Rambut Bima itu seperti rambut perempuan, meski bergelombang tetapi terawat dan berkilau. Begitu suami Tiara itu berbalik dengan kunciran tingginya dan celemek plastik bergambar Teddy Bear di badannya, tak ayal membuat Tiara tersenyum geli. Bima terlihat menggemaskan.
“Assalamualaikum. Guten morgen. Sarapan?” tawar Bima sambil menunjuk sepiring roti bakar dengan selai stroberi yang mengepul panas plus segelas jus jeruk di depan Tiara.
“Waalaikum salam. Kelihatannya enak.”
“Tentu dong!” Bima tersenyum saat Tiara dengan lahap mengunyah roti dan menyeruput jus jeruk. Tiara tertawa sambil mengacungkan jempol, membuat Bima ikut tertawa. Lelaki itu senang, Tiara kembali ceria setelah semalaman dia mendengar wanita itu menangis di kamar. Ibu Bima pernah bilang, hari pertama menikah dan jauh dari rumah itu berat bagi seorang istri, karena mereka harus meninggalkan hidup nyaman yang telah dijalani puluhan tahun sebelumnya. Jadi, Bima harus memperlakukan Tiara dengan baik.
“Oh iya, aku berangkat kerja setengah jam lagi,” ujar Bima sambil melepas celemek lalu berdiri. “Bisa cuci gelas dan piring bekas sarapanmu nanti, kan?”
“Eh, tu-tunggu, apa-apaan? Masa aku juga yang harus cuci piring? Rumah gedong ini enggak ada pembantu apa?” sergah Tiara saat Bima hendak beranjak.
“Ada pembantu datang lima hari sekali untuk beberes dan ambil pakaian kotor. Sisanya, kita harus mandiri dan urus diri sendiri.”

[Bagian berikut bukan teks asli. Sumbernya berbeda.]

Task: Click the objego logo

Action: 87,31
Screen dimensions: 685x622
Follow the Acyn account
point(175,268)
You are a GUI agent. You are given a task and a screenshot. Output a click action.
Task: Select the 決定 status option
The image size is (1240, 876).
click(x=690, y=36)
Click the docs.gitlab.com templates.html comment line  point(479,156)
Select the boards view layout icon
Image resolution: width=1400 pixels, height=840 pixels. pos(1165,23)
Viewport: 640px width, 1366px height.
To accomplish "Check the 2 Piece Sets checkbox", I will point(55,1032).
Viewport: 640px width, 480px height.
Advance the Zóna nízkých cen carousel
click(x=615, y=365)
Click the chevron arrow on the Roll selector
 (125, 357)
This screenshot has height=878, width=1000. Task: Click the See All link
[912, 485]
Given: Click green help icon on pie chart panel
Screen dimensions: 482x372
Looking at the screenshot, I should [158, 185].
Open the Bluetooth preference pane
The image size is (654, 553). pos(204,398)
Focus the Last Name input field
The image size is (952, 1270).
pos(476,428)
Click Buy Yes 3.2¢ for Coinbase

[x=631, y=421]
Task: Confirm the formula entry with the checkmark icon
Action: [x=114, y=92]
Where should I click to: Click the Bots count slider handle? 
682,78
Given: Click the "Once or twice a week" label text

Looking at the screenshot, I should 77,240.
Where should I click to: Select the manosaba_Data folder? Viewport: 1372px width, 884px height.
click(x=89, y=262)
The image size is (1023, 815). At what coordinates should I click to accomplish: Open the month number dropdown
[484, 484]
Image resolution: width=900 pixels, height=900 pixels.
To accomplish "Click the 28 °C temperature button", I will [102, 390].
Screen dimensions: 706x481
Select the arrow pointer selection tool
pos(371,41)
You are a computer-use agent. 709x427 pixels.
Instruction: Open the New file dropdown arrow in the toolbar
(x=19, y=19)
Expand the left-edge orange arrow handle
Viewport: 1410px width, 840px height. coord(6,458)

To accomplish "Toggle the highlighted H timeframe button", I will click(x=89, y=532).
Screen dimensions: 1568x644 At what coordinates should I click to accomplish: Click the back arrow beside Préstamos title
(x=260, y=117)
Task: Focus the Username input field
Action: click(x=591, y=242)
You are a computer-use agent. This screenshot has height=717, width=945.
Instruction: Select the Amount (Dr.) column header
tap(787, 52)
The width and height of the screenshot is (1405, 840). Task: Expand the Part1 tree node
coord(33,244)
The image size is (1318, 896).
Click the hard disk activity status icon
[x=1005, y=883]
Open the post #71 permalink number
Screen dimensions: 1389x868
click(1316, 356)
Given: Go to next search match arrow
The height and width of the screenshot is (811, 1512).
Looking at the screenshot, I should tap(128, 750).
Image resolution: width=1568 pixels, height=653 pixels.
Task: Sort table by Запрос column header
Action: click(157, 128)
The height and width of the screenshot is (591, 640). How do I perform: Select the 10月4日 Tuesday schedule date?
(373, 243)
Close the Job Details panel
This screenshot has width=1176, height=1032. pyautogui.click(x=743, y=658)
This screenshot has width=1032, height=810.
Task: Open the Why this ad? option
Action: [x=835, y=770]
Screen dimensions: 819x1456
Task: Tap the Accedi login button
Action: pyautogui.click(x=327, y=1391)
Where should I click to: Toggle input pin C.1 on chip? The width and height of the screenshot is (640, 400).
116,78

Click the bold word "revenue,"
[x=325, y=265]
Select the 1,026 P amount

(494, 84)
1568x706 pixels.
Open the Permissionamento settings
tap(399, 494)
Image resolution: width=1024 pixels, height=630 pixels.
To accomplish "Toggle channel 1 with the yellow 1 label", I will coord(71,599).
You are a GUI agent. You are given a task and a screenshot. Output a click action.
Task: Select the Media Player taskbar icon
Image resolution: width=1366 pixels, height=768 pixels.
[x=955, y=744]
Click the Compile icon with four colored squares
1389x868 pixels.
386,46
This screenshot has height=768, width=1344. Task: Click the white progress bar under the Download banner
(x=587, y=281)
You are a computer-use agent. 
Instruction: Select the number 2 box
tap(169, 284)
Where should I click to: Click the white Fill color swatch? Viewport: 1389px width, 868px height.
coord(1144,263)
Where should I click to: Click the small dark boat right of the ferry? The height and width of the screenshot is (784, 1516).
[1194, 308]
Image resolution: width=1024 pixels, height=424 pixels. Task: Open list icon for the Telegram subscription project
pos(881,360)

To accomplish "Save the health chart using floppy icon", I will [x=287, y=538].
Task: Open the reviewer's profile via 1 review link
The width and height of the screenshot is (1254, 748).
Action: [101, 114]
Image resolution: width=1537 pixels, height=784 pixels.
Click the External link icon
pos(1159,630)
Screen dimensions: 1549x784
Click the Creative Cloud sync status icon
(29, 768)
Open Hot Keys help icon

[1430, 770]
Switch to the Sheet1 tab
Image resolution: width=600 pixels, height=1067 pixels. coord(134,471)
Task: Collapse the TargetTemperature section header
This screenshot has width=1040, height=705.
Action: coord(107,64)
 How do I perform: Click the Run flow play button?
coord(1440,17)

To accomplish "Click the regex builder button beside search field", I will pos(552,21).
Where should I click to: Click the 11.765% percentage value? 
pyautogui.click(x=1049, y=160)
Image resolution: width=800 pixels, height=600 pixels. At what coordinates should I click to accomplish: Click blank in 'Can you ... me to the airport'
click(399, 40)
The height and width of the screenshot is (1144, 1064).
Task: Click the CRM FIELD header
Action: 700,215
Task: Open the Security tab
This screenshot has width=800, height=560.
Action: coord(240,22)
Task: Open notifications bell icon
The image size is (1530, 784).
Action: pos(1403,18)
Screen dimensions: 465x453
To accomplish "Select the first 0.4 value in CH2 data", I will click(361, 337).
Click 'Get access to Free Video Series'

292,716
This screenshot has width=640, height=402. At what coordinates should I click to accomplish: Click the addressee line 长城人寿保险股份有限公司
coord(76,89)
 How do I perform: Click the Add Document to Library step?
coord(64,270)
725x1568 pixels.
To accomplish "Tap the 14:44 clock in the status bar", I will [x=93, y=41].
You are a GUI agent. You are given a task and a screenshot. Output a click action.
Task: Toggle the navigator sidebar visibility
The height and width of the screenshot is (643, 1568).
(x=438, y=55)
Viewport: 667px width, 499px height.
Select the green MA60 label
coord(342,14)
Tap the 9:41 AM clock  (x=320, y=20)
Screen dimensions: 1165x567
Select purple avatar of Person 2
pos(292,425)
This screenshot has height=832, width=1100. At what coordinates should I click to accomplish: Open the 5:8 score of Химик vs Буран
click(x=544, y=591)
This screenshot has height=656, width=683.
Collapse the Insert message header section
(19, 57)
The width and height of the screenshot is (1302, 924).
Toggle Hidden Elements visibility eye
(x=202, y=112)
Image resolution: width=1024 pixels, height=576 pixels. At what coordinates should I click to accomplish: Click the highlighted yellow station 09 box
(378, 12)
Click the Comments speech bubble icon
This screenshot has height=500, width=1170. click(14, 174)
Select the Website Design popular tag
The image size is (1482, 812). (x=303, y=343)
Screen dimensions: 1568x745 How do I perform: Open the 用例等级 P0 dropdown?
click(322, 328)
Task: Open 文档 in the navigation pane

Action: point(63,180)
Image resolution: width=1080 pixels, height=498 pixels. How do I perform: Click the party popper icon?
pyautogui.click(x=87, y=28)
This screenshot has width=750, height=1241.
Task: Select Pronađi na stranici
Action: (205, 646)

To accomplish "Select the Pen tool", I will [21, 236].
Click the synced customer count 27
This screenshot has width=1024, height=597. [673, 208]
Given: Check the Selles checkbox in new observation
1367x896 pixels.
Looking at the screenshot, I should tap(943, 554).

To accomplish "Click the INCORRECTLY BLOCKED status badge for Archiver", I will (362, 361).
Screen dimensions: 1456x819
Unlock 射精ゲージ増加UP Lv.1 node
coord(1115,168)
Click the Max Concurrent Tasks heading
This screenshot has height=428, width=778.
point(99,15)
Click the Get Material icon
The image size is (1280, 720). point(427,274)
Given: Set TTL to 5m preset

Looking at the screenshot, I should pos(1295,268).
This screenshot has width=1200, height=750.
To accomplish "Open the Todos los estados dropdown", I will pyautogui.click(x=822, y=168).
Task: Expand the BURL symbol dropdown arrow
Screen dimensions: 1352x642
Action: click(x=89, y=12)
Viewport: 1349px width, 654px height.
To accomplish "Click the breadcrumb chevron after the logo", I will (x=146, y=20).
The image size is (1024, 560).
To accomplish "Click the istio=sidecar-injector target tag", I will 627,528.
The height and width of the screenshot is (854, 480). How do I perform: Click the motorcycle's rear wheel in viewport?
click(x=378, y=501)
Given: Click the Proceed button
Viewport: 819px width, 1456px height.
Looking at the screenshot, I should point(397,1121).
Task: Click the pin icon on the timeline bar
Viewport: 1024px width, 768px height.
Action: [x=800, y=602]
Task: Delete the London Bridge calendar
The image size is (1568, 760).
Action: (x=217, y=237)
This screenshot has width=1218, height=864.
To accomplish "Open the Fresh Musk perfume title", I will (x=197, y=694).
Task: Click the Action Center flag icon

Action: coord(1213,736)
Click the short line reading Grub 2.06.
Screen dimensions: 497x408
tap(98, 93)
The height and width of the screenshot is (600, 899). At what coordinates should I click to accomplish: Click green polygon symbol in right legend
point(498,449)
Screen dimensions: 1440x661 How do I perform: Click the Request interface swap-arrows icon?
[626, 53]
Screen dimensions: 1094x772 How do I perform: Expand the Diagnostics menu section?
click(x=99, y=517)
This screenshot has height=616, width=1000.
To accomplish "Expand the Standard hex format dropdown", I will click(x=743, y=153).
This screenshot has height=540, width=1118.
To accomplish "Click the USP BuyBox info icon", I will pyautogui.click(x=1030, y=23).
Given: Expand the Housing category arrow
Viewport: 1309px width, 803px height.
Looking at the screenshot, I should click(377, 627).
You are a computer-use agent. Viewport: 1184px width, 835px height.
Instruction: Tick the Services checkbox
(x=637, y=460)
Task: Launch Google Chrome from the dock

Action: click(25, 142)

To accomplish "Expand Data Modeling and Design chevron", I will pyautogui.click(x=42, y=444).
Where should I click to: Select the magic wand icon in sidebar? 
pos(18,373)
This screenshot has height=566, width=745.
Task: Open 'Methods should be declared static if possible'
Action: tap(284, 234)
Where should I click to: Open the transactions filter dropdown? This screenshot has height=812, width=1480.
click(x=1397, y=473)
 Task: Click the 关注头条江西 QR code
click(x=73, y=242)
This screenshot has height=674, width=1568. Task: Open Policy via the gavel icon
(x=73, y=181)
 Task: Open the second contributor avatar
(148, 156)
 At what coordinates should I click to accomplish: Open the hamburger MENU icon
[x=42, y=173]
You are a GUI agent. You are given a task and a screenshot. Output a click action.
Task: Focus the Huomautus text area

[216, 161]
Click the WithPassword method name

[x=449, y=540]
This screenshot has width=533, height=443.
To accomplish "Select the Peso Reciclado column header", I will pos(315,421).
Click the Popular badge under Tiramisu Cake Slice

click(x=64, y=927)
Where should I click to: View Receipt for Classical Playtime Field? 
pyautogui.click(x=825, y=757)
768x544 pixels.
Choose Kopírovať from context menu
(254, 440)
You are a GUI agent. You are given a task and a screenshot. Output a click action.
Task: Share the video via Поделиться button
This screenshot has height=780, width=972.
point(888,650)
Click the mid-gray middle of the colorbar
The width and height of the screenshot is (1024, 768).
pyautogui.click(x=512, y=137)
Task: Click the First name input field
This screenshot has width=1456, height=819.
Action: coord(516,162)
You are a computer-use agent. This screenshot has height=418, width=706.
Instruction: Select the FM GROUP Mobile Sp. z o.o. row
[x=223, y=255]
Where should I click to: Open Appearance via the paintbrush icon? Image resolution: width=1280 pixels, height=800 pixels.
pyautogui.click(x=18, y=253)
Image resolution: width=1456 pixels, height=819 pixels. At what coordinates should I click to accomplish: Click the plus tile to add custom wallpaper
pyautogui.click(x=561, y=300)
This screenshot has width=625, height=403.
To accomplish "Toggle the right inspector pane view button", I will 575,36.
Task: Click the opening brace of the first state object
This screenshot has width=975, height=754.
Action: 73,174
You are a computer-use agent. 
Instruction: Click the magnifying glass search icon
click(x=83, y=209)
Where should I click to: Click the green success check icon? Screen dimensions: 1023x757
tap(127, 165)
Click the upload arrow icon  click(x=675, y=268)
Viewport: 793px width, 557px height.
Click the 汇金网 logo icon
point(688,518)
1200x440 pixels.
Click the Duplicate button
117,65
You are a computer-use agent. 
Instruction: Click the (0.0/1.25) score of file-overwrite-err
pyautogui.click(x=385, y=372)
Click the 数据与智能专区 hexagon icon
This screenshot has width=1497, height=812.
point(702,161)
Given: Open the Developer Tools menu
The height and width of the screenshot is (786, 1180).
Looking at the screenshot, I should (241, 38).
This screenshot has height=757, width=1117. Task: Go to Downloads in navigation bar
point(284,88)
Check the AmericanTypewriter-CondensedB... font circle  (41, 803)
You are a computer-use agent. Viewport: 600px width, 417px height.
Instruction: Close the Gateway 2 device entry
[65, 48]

“Enggak mau!” Tiara berseru sambil berdiri dan menekan kedua tangan di atas meja. “Jadi maksudmu aku yang kudu beberes, cuci piring, bahkan memasak? Emang aku pembantumu?”
Bima berbalik lalu menatap tajam ke arah Tiara, sempat membuat wanita itu bergidik ngeri. Namun, Tiara harus meneguhkan hati. Dia yang harus menabuh genderang perang setiap hari agar memenangkan peperangan.
“Lalu, siapa lagi? Bukannya itu tugas seorang istri?”
Bima menjengit ketika Tiara tertawa terbahak-bahak sambil memegangi perut. Meski bertubuh mungil begitu, tawa Tiara yang cempreng dan dibuat-buat sanggup membuat burung-burung yang sedang santai di pohon akasia samping rumah kabur lantaran merasa terancam.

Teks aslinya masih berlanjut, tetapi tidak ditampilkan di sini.